Extracted text
········
Kumar Sarvjeet (born 3 April 1975) is an Indian Politician who is currently serving as Minister of Tourism, Bihar, and as the Member of The Bihar Legislative Assembly from Bodh Gaya. He is the son of Member of Parliament, Lok Sabha Late Rajesh Kumar. He is also a Social Worker along with the member of the Rashtriya Janata Dal, the largest political party in the state of Bihar, India. He was elected twice as the representative of the Bodh Gaya (Vidhan Sabha constituency) and broke the record of 63 years. He belongs to Dalit Community names Paswan commonly known as Dusadh a Backward Caste. He entered politics after the murder of his father Rajesh Kumar Member of Parliament, Lok Sabha from Gaya (Lok Sabha constituency).

Early life 
Kumar Sarvjeet was born in a Dalit community, which is categorised as a Scheduled Caste by the Indian government, a Dusadh (Paswan)  family on 3 April 1975 in a village Chahal Mundera in Gaya district of Bihar to Chandra Mani Devi and Rajesh Kumar, later Member of Parliament, Lok Sabha from Gaya (Lok Sabha constituency). He is the eldest brother among the two sisters.
········
Provided material
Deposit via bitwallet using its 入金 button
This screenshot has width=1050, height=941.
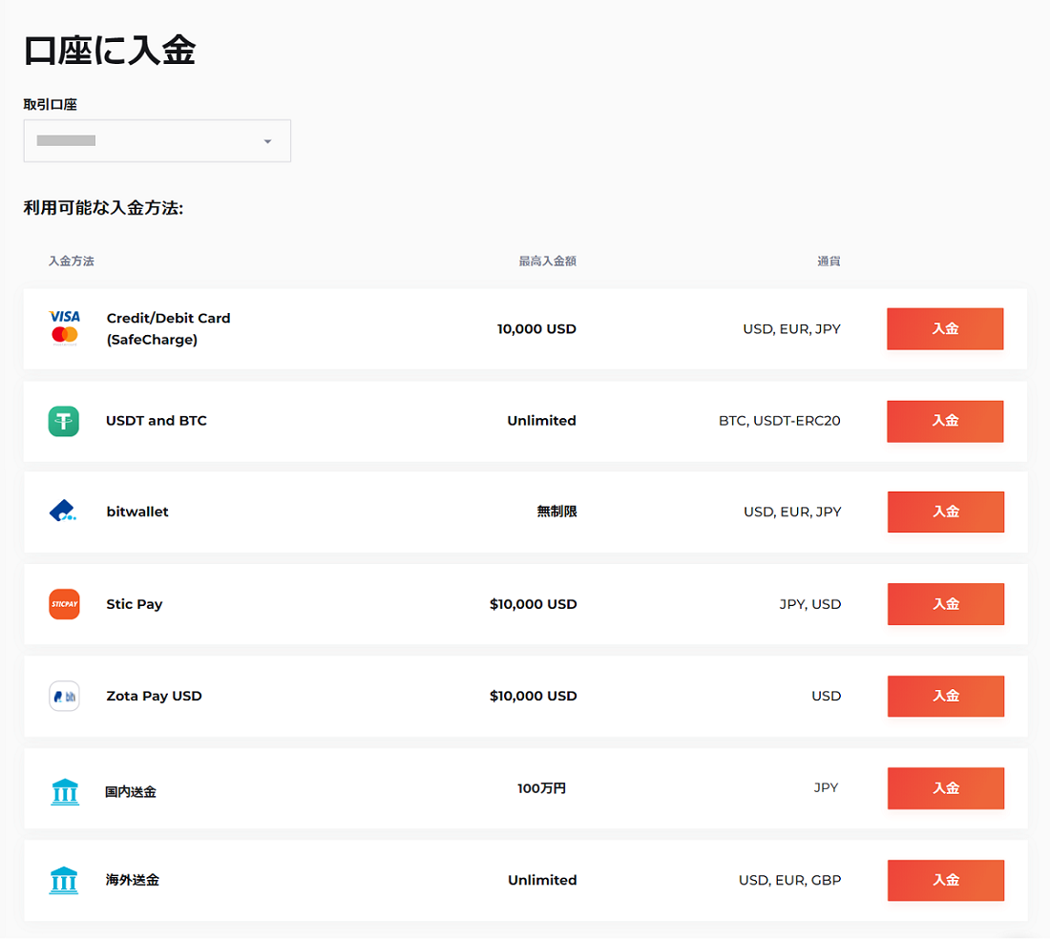(x=945, y=512)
········
Problem requirements
Extend the biography of Kumar Sarvjeet, the text above the lines, starting right after its final sentence.

Exercise output
Education 
He attended his schooling till class Xth in St. M. G. Public School, Patna, Bihar. Further he started his Senior Secondary Study from Mahesh Singh Yadav College, Gaya, Bihar. Next to that he completed his engineering from Birla Institute of Technology, Mesra, Ranchi, Jharkhand.

Early Political Career 
Kumar Sarvjeet entered politics after the murder of his father, former MP Rajesh Kumar in Imamganj Constituency under an attack on his father's car near Madar village in Dumaria, Gaya district. This incident caused very severe damage to the politics of Bihar. After that Kumar Sarvjeet propelled himself to politics and was first elected as the representative in Bihar Legislative Assembly from Bodh Gaya (Vidhan Sabha constituency) in a By-Election to 14th Bihar Legislative Assembly held in the year 2009.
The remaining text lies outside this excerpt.